- 
                Notifications
    You must be signed in to change notification settings 
- Fork 139
sparkler 0.1
Quick Start Guide
Apache Solr (Tested on 6.0.1)
# A place to keep all the files organized
mkdir ~/work/sparkler/ -p
cd ~/work/sparkler/
# Download Solr Binary
wget "http://archive.apache.org/dist/lucene/solr/6.0.1/solr-6.0.1.tgz"  # pick your version and mirror
# Extract Solr
tar xvzf solr-6.0.1.tgz
# Add crawldb config sets
cd solr-6.0.1/
cp -rv ${SPARKLER_GIT_SOURCE_PATH}/conf/solr/crawldb server/solr/configsets/
There are many ways to do this, Here is a relatively easy way to start solr with crawldb
# from the solr extracted directory cp -r server/solr/configsets/crawldb server/solr/ ./bin/solr startWait for a while to start the solr, Open http://localhost:8983/solr/#/~cores/ in your browser, Follow Add Core > then fill 'crawldb' for both name and instanceDir form fields and click Add Core.

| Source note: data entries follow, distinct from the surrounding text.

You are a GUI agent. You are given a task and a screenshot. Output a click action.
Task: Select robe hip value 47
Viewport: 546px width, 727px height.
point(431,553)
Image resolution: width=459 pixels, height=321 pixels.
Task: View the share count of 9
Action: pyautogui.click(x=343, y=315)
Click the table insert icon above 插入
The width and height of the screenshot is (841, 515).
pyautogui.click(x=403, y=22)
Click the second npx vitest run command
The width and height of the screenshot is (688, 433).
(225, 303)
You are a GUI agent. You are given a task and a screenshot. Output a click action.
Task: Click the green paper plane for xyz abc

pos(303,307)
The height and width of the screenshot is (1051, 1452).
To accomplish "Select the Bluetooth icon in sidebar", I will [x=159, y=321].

After above steps you should have a core named "crawldb" in solr. You can verify it by opening http://localhost:8983/solr/crawldb/select?q=* in your browser. This link should give a valid solr response with 0 documents.

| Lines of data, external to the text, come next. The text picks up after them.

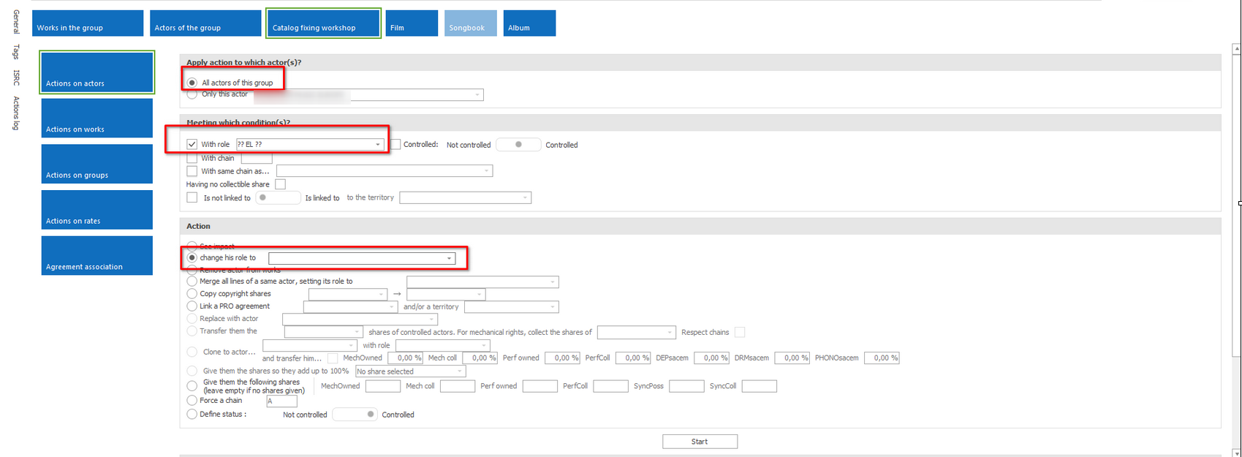
Task: Open the Songbook tile
Action: pos(470,23)
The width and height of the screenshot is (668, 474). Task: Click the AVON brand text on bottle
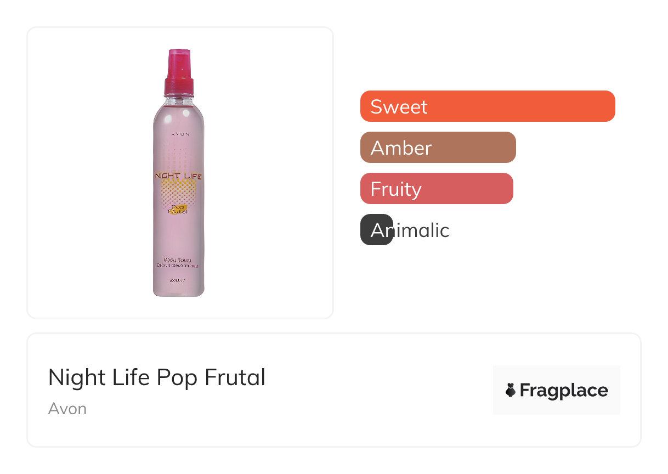[179, 133]
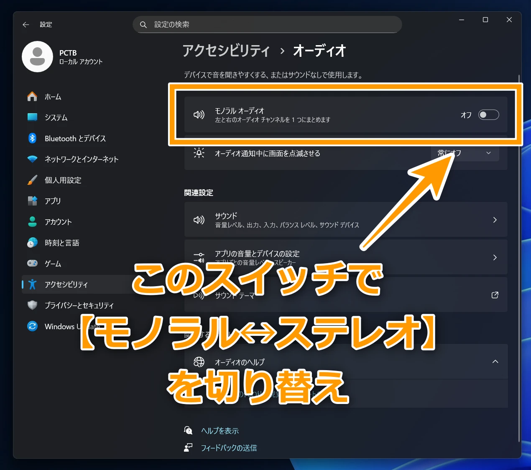Image resolution: width=531 pixels, height=470 pixels.
Task: Click the ホーム house icon in sidebar
Action: coord(32,97)
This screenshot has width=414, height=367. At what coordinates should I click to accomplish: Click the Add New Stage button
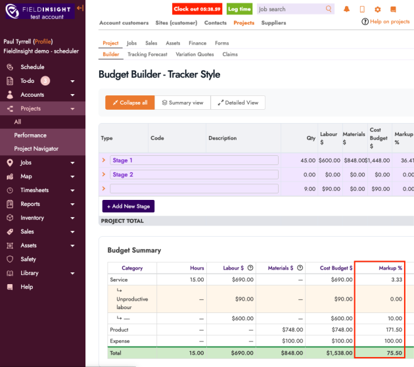[x=128, y=207]
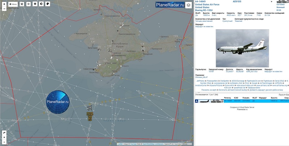Click the X clear button at bottom-left
Viewport: 289px width, 146px height.
pos(4,137)
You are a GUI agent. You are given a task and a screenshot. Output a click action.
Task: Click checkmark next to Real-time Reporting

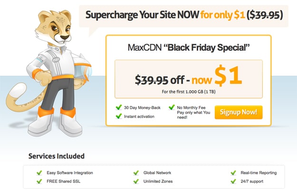coord(233,173)
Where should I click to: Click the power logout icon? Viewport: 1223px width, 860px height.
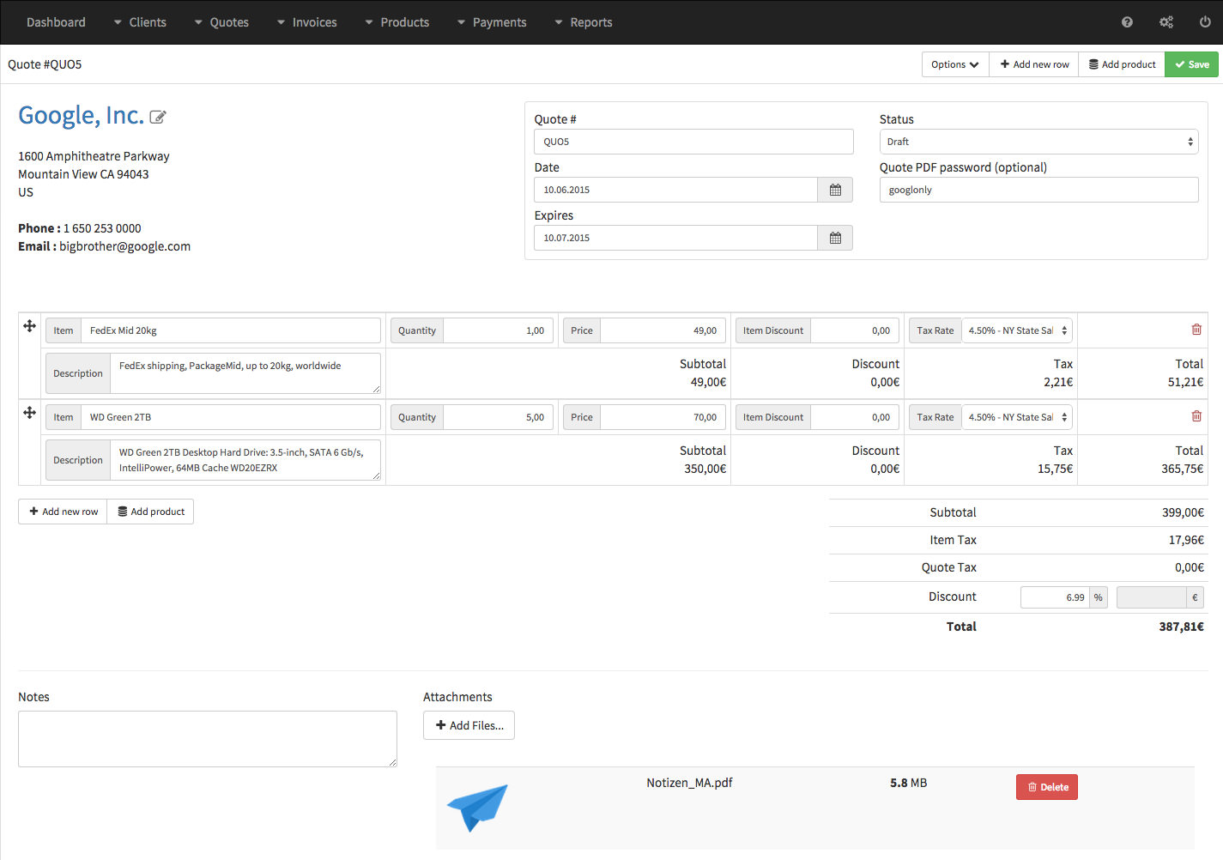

Now the crawldb core is ready, go to Inject Seed URLs phase.
// Coming soon
Open a file called seed.txt and enter your seed urls. Example :
http://nutch.apache.org/ http://tika.apache.org/
If not already, build the `sparkler-app` jar referring to Build and Deploy instructions.
To inject URLs, run the following command.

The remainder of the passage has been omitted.